From Adventures of Huckleberry Finn, by Mark Twain, illustration by Samuel Clemens

From American Scientist:

Perception entails not just sensing the world but also making sense of it. When you listen to orchestral music, you hear oboes, violins, timpani and so on, each playing distinct notes. But the sound waves reaching your ears do not come packaged as separate channels for the winds, the strings and the percussion section; the signal the ear detects is nothing more than air pressure changing as a function of time, p(t). In effect, the sound of the whole orchestra is condensed into a single wiggly line. Notes and chords, melodies and harmonies are all abstractions created by the interpretive brain; they are “hidden variables” to be inferred from an analysis of the signal. Vision involves a similar inferential process. The array of receptor cells in the retina of the eye is not too different from the array of light-sensitive elements in the sensor chip of a digital camera; they both record color and brightness as a function of position. But what we see when we look around the world is not a two-dimensional mosaic of discrete, colored pixels. Somehow we organize the flickering map of brightness and color into surfaces, textures, shapes and objects embedded in a three-dimensional space. … A computer program generates some meaningless, random text according to a known probability distribution, and then it removes all the word spaces from the text. The following small example is based on the probability of sequences of letters in the text of Huckleberry Finn:

donetimeofthewidowitgotaghost

Your assignment is to restore the word boundaries—to break the garbled string of letters into a sequence of plausible words. Mumford and Desolneux are looking for an algorithmic solution, but it’s also fun to try the puzzle without the aid of a computer. How does the human mind solve such problems? When I stare at the string of letters, I find that a few words pop out spontaneously, brought to my attention by some process operating just below the level of conscious awareness; then, in a more deliberate phase, I search left and right for a set of words consistent with the initial choice.

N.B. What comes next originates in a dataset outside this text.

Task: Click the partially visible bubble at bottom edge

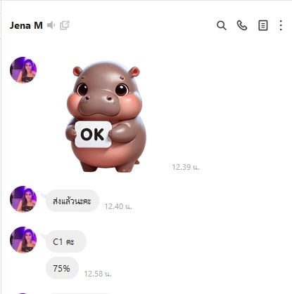Action: 80,293
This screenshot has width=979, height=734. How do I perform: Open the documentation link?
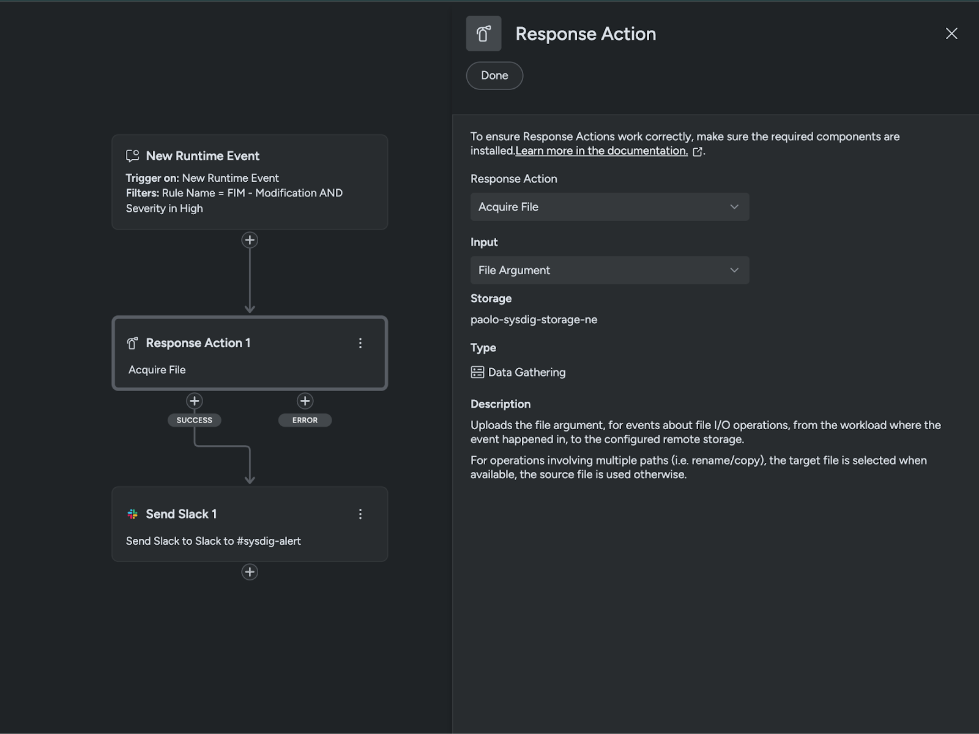coord(601,151)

In other words, I find myself employing an iterative scheme of forming and testing hypotheses, with backtracking when necessary. (For the example given above, the reading that first leapt out at me was “done time of the widow it got a ghost,” but there are many other possibilities, such as “do net i me oft hew i do wit go tag host.”) Although this exercise is somewhat artificial (since we don’t ordinarily omit word spaces in written language), segmentation is a crucial step in understanding many other kinds of signals, including speech and genetic sequences. And the problem of segmenting images into distinct objects or features is quite tricky.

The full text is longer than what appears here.